Rispetto al presunto traffico di minori descritto dall’inchiesta, diciamo subito che non esistono giustificazioni. Ma in parallelo si delinea almeno la possibilità di porre l’accento su tutti quegli interventi a supporto dei sistemi di accoglienza locali, che sono parte integrante di un sistema valido di adozione internazionale. L’inchiesta evidenzia che, verosimilmente, tali attività sussidiarie siano state mal realizzate (o non realizzate) in Armenia. Esistono però anche svariati esempi positivi di come le stesse attività, altrove, generino un impatto positivo: pochi giorni fa (per l’esattezza il 27 agosto) ad esempio, si è chiuso in Colombia “Una Mano per la Vita 2”, un progetto finanziato dalla Commissione Adozioni Internazionali, il cui focus era proprio il sostegno ad un sistema di protezione già esistente. Il progetto ha coinvolto enti autorizzati e partner (La Maloca, Avsi, Srai, Fondazione Monserrate, Nova, Ami, Ciai, Sjamo, Istituto La Casa, Afn) che fra le attività quella di maggior impatto e rilevanza ha messo in campo un supporto psicologico per 120 minori colombiani con disturbi comportamentali, in sostituzione a una terapia farmacologica. Senza l’esistenza il cosiddetto “sistema adozioni” questi minori avrebbero semplicemente continuato ad essere trattati con psicofarmaci per buona parte della loro vita, con tutto ciò che ne sarebbe conseguito per la loro salute: grazie a questo progetto, questi bambini hanno finalmente un’alternativa, una possibilità diversa di crescita e sviluppo, nonché di inserimento nella società.

Questo è solo l’esempio di un intervento, la cui realizzazione è stata possibile grazie al sistema di adozioni internazionali, che ci mostra come la realtà delle adozioni ha più sfaccettature, non necessariamente solo negative. Lo sguardo su questo tema dovrebbe perciò essere meno netto e prendere in considerazione una visuale più ampia, che non punti la luce solamente su scandali, condotte riprovevoli e problematiche.

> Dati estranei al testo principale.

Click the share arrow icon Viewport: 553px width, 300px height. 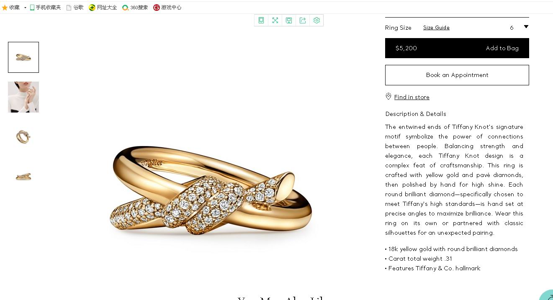pyautogui.click(x=303, y=21)
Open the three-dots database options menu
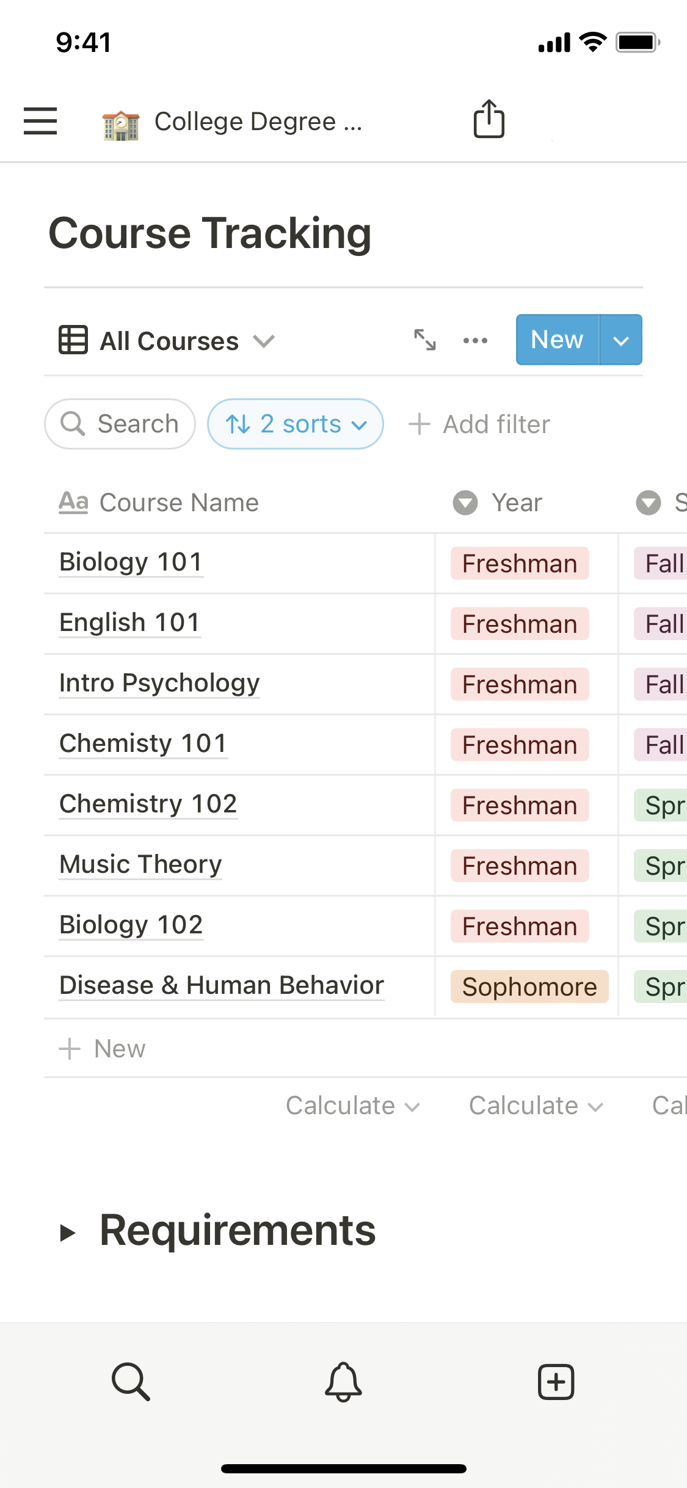The image size is (687, 1488). coord(475,340)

Si può provare a guardare con nuove lenti, che possano mostrare anche gli strumenti di prevenzione messi in campo, quelli che prevengono fenomeni riprovevoli o che frenano l’alimentarsi di mercati di bambini, quelle attività che permettono a bambini realmente in stato di abbandono di trovare una famiglia, che sia nel loro Paese o all’estero, magari perché le adozioni che sono diventate più problematiche e, perché no, anche quella coppia che nonostante quattro anni di attesa si commuove quando le viene detto che diventerà la famiglia di Alexandra.